Low-income citizens won't pay health insurance, says El-Gabali

Safaa Abdoun
3 Min Read

CAIRO: Minister of Health Hatem El-Gabali said that low-income citizens will be a priority in the new health insurance draft law the ministry plans to propose at the People’s Assembly.

The objective of the law is to provide citizens with health care, El-Gabali told the National Conference for Youth in Luxor, according to a press statement by the ministry.

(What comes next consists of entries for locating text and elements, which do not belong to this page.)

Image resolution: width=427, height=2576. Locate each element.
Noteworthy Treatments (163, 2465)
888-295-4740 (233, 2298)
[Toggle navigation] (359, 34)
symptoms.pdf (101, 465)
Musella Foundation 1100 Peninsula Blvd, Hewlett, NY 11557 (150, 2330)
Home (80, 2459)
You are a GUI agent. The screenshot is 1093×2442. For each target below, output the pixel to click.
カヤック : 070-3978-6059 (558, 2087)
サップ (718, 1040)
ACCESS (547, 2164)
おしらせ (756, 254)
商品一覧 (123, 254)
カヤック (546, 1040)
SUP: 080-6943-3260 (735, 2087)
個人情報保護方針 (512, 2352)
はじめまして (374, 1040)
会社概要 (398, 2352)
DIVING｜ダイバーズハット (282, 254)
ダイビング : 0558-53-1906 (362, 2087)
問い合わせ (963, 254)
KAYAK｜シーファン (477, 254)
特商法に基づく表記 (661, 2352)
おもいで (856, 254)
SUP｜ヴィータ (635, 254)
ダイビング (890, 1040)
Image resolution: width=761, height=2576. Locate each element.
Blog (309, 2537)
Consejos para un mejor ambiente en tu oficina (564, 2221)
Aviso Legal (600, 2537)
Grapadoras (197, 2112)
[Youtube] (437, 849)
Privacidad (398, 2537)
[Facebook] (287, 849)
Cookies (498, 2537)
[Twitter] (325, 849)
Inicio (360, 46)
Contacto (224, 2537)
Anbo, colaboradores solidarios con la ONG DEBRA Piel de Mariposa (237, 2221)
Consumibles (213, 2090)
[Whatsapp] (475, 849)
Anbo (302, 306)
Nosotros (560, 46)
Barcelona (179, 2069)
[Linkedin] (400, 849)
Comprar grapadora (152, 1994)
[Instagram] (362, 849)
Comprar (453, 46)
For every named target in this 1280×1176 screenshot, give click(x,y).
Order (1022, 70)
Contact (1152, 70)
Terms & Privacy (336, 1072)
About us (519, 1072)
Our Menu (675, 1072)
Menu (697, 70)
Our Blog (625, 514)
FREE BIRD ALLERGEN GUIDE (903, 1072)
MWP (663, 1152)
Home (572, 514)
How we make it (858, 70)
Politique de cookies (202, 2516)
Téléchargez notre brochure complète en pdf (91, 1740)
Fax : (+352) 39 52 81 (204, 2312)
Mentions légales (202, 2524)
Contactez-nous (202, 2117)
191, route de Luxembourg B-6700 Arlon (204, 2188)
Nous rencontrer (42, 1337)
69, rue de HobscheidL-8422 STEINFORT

Low-income citizens will be highly considered and those who cannot afford to pay health insurance will be exempt from the annual fees and will also be given the medicine free of charge, he explained.

Pensioners will only be required to pay one third of the fee, he added.

The minister also announced at the meeting that starting May, the price of 40 locally produced medicines will be reduced.

The government set in motion plans to change Egypt’s health insurance system four years ago. From the outset, health activists warned that the plans – which will require health insurance beneficiaries to pay a percentage cost of treatment received in hospital as well as a percentage of the cost of medicines – will render treatment under the health insurance system out of reach for many Egyptians.

Last month, political parties and rights activists angrily rejected claims that there is no public opposition to the draft health insurance law which was before the People’s Assembly at the time.

Member of the committee for the defense of the right to health, Mohamed Hassan Khalil, told a press conference that in December 2009 the State Council also issued a non-binding opinion in which it rejected the current draft law, citing the unconstitutionality of 12 of its articles.

It wasn’t the first time.

In September 2008, the government’s plans received a setback when the State Council’s Administrative Court held that a prime ministerial decree which sought to create a holding company for health care and transfer the ownership of all health insurance clinics and hospitals to it was unconstitutional.

Khalil condemned the health minister’s denial of the existence of popular opposition to the draft law, as well as the failure of the government to make public the numerous versions of the law that have been drafted since the last one was published in a newspaper in June 2008.

Due to the strong criticism and opposition, the draft law was recalled and the ministry is currently working on another one.